Killer 'took photos of girl's body to keep as trophies'

A killer branded a sexual deviant by UK prosecutors lured a teenage girl to his home before hanging her and taking photographs of the body to keep as macabre trophies, a court has heard.

Killer 'took photos of girl's body to keep as trophies'

A killer branded a sexual deviant by UK prosecutors lured a teenage girl to his home before hanging her and taking photographs of the body to keep as macabre trophies, a court has heard.

David Crigman QC told Stafford Crown Court that murderer Jamie Reynolds was a manipulative individual and “a sexual deviant” who has had “a morbid fascination in pornography depicting violence towards young women in sexual context since at least 2008”.
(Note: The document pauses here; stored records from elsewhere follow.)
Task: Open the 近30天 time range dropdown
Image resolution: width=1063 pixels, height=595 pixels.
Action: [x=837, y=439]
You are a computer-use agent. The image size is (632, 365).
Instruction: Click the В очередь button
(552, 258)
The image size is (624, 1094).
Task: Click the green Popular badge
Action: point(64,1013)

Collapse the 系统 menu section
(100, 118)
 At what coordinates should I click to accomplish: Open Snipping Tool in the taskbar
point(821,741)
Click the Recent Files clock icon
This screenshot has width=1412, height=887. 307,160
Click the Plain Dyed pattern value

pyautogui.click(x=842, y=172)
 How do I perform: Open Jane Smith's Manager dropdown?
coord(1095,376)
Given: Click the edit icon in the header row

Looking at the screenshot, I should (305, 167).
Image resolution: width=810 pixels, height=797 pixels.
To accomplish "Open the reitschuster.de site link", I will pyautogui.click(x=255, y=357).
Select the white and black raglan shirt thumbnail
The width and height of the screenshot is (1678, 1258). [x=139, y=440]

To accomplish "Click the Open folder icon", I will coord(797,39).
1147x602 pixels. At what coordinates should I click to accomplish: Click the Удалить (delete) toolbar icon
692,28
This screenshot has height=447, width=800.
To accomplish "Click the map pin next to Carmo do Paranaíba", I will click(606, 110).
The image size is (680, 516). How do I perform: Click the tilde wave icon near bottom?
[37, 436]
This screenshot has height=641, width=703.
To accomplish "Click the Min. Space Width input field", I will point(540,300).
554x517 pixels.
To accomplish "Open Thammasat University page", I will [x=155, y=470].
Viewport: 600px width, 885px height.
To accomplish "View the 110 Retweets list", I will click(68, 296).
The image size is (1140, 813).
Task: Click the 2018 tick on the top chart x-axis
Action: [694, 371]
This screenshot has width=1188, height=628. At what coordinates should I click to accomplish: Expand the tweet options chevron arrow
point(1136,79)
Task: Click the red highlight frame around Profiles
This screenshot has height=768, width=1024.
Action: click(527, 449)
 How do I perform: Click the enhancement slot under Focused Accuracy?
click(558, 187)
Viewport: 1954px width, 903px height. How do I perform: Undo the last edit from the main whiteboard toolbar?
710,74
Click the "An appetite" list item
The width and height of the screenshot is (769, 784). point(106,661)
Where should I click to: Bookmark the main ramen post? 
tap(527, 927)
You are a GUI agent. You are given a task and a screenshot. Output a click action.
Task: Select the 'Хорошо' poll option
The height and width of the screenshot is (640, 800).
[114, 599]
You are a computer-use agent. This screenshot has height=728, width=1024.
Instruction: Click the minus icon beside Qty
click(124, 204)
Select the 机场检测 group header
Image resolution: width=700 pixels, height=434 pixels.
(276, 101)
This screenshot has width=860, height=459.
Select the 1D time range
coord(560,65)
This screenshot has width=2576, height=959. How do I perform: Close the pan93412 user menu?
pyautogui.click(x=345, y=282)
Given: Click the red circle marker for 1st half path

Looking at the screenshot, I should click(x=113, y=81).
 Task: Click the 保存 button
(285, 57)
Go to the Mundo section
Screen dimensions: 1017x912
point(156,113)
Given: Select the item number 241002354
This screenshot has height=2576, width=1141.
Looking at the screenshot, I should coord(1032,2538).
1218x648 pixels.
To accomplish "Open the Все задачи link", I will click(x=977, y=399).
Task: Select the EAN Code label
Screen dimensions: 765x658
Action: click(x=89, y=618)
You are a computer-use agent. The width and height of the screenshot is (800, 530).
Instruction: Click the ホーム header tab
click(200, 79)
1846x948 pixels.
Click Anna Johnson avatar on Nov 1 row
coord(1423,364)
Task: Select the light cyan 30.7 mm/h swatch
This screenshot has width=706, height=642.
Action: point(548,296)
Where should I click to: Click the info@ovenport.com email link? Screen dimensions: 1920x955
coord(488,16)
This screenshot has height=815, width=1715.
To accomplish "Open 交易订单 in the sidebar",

In May, the prosecution said, Reynolds invited 17-year-old Georgia Williams for a photo-shoot at his parents’ home in Avondale Road, Wellington, Shropshire, where he trapped and killed the defenceless teenager.

Mr Crigman told the court Reynolds then posed her body, both partly clothed and naked, in different parts of the house, including on his parents’ bed.

Georgia’s father Steven – a serving detective with West Mercia Police – mother Lynnette and sister Scarlett left the courtroom as the prosecution opened its case in graphic and chilling detail, charting what it called Reynolds’s “meticulous” planning of the murder, and the disposal of his victim’s body.

Across the room, Georgia’s boyfriend Matthew Bird gazed at Reynolds as the facts of his crime were laid bare in Mr Crigman’s submissions.

Throughout the hearing, Reynolds, wearing a two-piece suit, purple shirt and tie, sat slumped in his chair in the dock gazing down at his hands.

At a hearing earlier this month he pleaded guilty to murdering Georgia, who had spurned his romantic advances.

Mr Crigman said at the time of his arrest for murder, Reynolds had 16,800 images and 72 videos of extreme pornography stored on an external computer hard drive, including digitally doctored images of up to eight other women he personally knew in which ropes had been added around their necks.

Mr Crigman said the defendant had referred to the girls in a derogatory manner and daubing some with “crude language” of a sexual nature.

Reynolds had also written 40 graphic short stories involving a fatal assault on a woman, “followed by acts of sexual violation”, according to Mr Crigman.

It also emerged in the prosecution case that Reynolds had written a “script” in which he described in detail trapping and killing a victim.

Mr Crigman said in regards to murdering Georgia, Reynolds – who appeared particularly taken with red-haired women – had followed “a good deal of his pre-written script”.

Addressing Reynolds’s reasoning for carrying out the murder, Mr Crigman said it was “a wholly deliberate act of motivation” on the part of the former shop worker who wanted to watch his victim die, partly as “a voyeur” and partly for sexual reasons.

Texts and messages between Reynolds and Georgia were read out in which he shared his romantic feelings for the teenager – an advance she rebuffed, telling him in February: “I don’t see you in that way. Just stop, I don’t want to ruin our friendship. I told you last time, I just wanted to be friends.”

Mr Crigman said Reynolds’s fascination with Georgia appeared undeterred and he had written a gruesome story on his mobile phone entitled “Georgia is The Prize” in which she died, following a sex game depicting the victim as a willing participant.

That element, Mr Crigman said, could not have been further from the truth.

In May, Georgia accepted Reynolds’s invitation to take part in a photo-shoot at his parents’ house while they were holidaying in Italy.

Reynolds had bought items including a rope, learning to tie a noose and attaching it to what Mr Crigman described as a “hanging mechanism” fitted to the loft hatch in the house, above the landing.

He also bought a leather jacket, leather shorts and high heels for Georgia to wear during the “shoot” and in a chilling message beforehand told her he wanted to take a photograph of her “like simulation hanging, but you’d be standing on a box”.

“I’d edit that (the box) out on a computer to make it look like you’re floating, are you ok with that?” he said.

Georgia did not reply, but turned up at the house on the evening of Sunday May 26, telling her parents and sister where she was going and that she would only be a couple of hours.

Mr Crigman said that as she walked the short distance from her parents’ home, there was evidence Reynolds watched extreme pornography.

After her death, police recovered several seemingly innocuous photographs which they say were taken by Reynolds showing Georgia “happy” and “compliant” and fully clothed, wearing make-up.

The final photographs showed her standing on a red recycling box, hands seemingly bound behind her, with the rope hanging above her, Mr Crigman added.

The prosecutor said: “Photo 12 displays the correct time – 8.20pm. Her face still does not depict any sign of alarm and that is in fact the last photo of her alive.”

Reynolds was arrested in Glasgow following a manhunt on May 29 after Georgia’s body was found in secluded woodland near Wrexham.

The proceedings are scheduled to last into tomorrow when presiding judge Mr Justice Wilkie is expected to pass sentence.